Locate the string "списание" in the records below. Copy every line where it occurs.

Excerpted data: Begin

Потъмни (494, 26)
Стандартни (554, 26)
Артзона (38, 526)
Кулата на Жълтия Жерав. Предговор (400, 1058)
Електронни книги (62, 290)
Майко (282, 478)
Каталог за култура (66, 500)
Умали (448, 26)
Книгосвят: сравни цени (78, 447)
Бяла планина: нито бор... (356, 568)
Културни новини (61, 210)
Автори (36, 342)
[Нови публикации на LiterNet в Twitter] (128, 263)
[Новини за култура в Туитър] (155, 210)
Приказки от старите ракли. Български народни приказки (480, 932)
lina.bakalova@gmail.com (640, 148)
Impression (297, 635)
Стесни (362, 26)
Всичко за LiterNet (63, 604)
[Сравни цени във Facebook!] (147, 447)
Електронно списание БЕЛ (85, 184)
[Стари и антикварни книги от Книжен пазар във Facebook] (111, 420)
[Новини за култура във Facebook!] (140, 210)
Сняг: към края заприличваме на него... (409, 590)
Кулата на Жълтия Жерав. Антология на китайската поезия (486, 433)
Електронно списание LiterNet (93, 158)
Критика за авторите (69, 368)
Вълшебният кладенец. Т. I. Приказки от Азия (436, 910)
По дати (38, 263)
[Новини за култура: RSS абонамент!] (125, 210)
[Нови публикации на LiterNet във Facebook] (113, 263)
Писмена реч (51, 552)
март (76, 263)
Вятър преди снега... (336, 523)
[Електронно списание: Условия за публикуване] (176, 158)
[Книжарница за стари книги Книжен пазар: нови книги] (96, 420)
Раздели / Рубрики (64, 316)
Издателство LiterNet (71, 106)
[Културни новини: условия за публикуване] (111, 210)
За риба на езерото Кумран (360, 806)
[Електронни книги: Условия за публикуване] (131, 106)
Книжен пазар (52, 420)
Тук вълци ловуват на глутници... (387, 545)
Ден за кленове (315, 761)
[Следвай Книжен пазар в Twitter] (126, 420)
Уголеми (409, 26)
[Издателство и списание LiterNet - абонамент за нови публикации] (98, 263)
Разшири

Excerpted data: End

» Answer box:
Електронно списание БЕЛ (85, 184)
Електронно списание LiterNet (93, 158)
[Електронно списание: Условия за публикуване] (176, 158)
[Издателство и списание LiterNet - абонамент за нови публикации] (98, 263)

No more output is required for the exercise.